Umbilical Cord Blood Stem Cell research conducted by doctors, scientists, and medical technicians on cord blood stem cells which have been harvested from the blood that remains in the umbilical cord after a child is born. This research on the umbilical cord blood stem cells is being conducted to discover new methods of treating certain diseases, conditions, and to enhance and improve current medical therapies. Research into umbilical cord blood stem cells been conducted for the past 30 years or so, and researchers often uncovering new potential uses for umbilical cord blood stem cells. Thus far, research into umbilical cord blood stem cells has discovered that they are able to repair tissues by regenerating cells. Umbilical cord blood stem cells can also be transplanted into another person for purposes of treating many childhood issues like leukemia or childhood diabetes.
Research into umbilical cord blood stem cells has already shown excellent results in animal research studies, including situations where cord blood stem cells have improved vascular functions in injured animal tissue, as well as improved blood flow and generally increased heart function.

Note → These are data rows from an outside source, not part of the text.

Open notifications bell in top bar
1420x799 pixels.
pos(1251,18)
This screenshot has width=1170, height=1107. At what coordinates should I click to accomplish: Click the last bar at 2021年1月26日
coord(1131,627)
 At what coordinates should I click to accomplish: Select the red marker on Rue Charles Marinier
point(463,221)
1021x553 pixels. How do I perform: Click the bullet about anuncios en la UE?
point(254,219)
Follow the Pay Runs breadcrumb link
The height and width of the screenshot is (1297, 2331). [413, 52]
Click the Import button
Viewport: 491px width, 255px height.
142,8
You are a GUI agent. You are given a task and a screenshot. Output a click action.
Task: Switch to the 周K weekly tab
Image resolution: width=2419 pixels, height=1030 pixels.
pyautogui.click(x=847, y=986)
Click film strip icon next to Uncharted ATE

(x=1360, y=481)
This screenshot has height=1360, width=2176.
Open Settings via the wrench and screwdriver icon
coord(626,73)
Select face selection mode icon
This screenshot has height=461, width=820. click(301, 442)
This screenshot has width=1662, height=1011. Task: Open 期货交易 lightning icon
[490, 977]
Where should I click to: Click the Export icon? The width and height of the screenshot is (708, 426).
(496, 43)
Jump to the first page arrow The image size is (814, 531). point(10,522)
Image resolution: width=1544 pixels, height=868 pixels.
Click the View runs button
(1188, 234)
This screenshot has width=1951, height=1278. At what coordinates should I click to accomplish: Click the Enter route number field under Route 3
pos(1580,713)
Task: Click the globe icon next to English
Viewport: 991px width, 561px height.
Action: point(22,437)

To conduct the research, the umbilical cord blood must be collected within 10 minutes of the birth. It is best if the amount of cord blood collected is in excess of 75 mL so that there are a sufficient number of stem cells available for testing and for transplantation. If the umbilical cord blood stem cells are not going to be used for research immediately, they can be cryogenically frozen. In this instance, once the research sample is harvested from the umbilical cord, a cryo-preservant is added to the cord blood to allow the cells to be frozen without damage. The cord blood stem cells are frozen slowly so that they are able to survive the freezing process, after which they are stored in a liquid nitrogen tank at –196 Celsius. Cord blood stem cells that are cryogenically frozen in this way have a virtually limitless lifespan, so the stem cells can be unfrozen and used for research days, weeks, or even years later.
Research has discovered that umbilical cord blood stem cells have significant differences when compared with other cells. Umbilical stem cells are “unspecialized” cells and are able to renew themselves by cell division, even after they have been frozen for years. Umbilical cord blood stem cells also have the ability to become tissue- or organ-specific cells, allowing those tissues to recover from illness or disease.
Because of their ability to regenerate, stem cells may give us new methods of treating conditions such as heart disease and diabetes, and research is underway in many other areas of medical science as well.
If you want to store your baby’s cord blood, or if you want to become a cord blood donor, you will need to make this decision well in advance of your date for delivery. It is best to let your doctor know by your 34th week so that they can help make any arrangements with a cord blood banking organization. Prior to birth you will need to complete a health history questionnaire, and provide a blood sample to check for disease. In most situations, you will also be required to sign a sign a consent form to confirm your intention to have the cord blood collected.